_Your task_.
Each record below should be returned exactly, with its pictures left out.

_Data for review_.
━━━━━━━━━━━━━━━━━━━━

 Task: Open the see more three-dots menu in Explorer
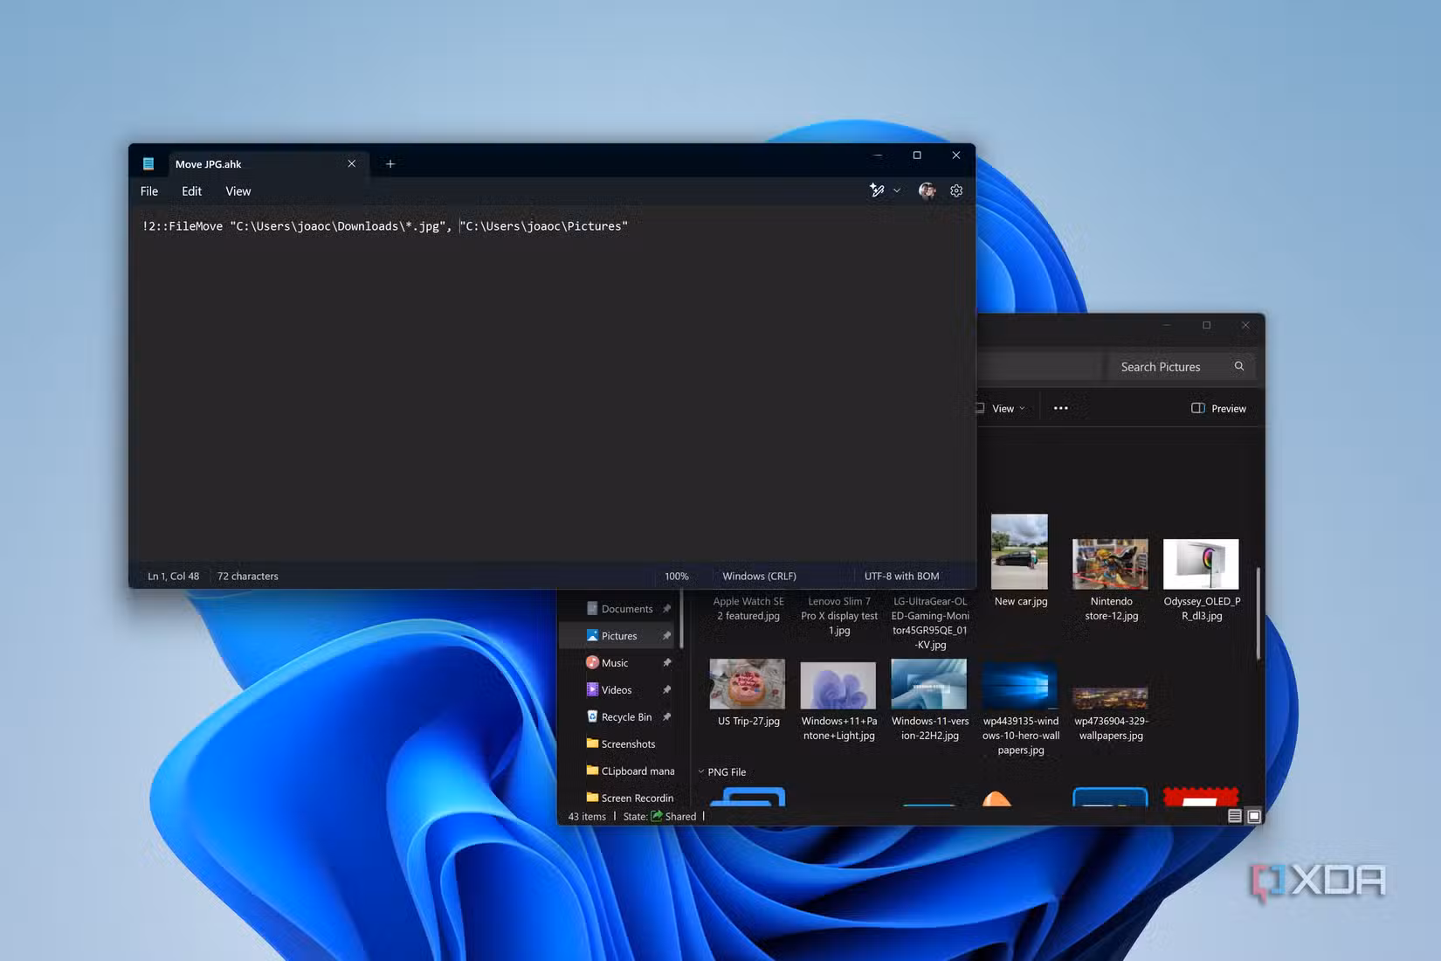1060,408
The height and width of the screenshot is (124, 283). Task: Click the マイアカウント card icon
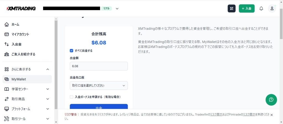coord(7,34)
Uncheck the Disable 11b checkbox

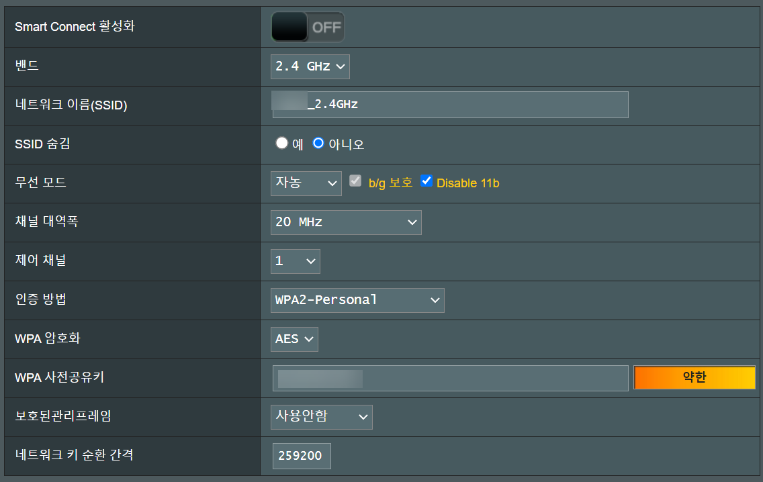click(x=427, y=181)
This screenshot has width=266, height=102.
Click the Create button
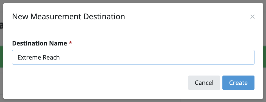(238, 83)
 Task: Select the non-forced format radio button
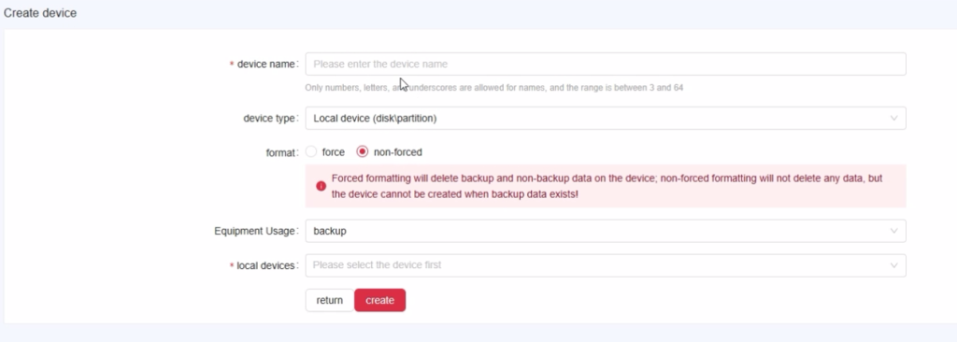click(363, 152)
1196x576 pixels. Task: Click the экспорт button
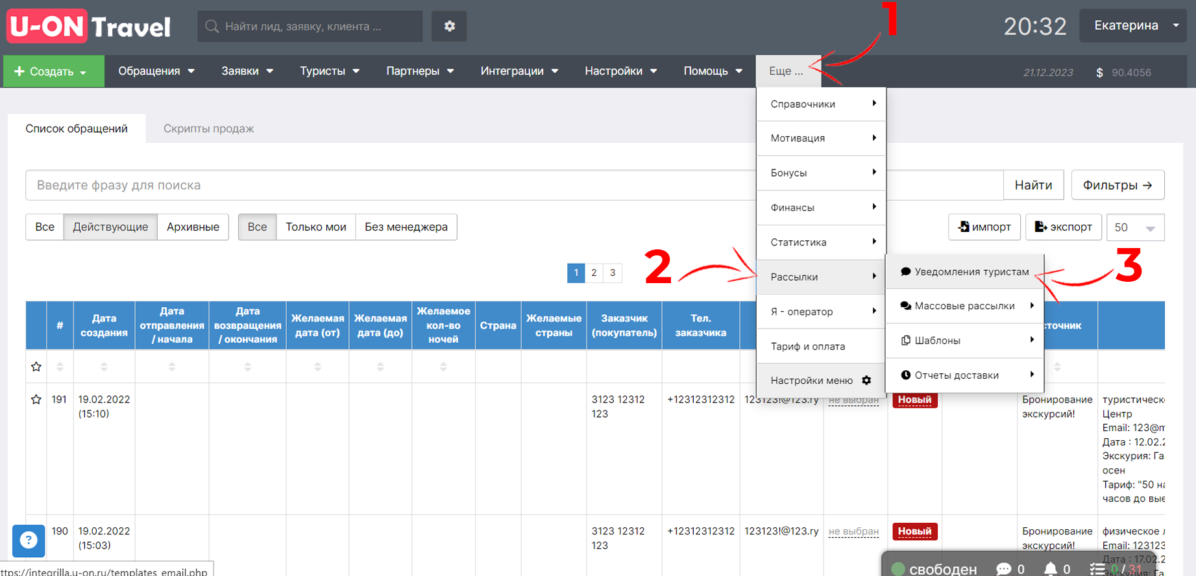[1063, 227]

━━━━━━━━━━━━━━━━━━━━

_Answer space_.
 Task: Open the see more three-dots menu in Explorer
1060,408
The height and width of the screenshot is (124, 283). Task: Click the マイアカウント card icon
coord(7,34)
Uncheck the Disable 11b checkbox

click(x=427, y=181)
This screenshot has width=266, height=102.
Click the Create button
(238, 83)
 Task: Select the non-forced format radio button
click(363, 152)
1196x576 pixels. Task: Click the экспорт button
[1063, 227]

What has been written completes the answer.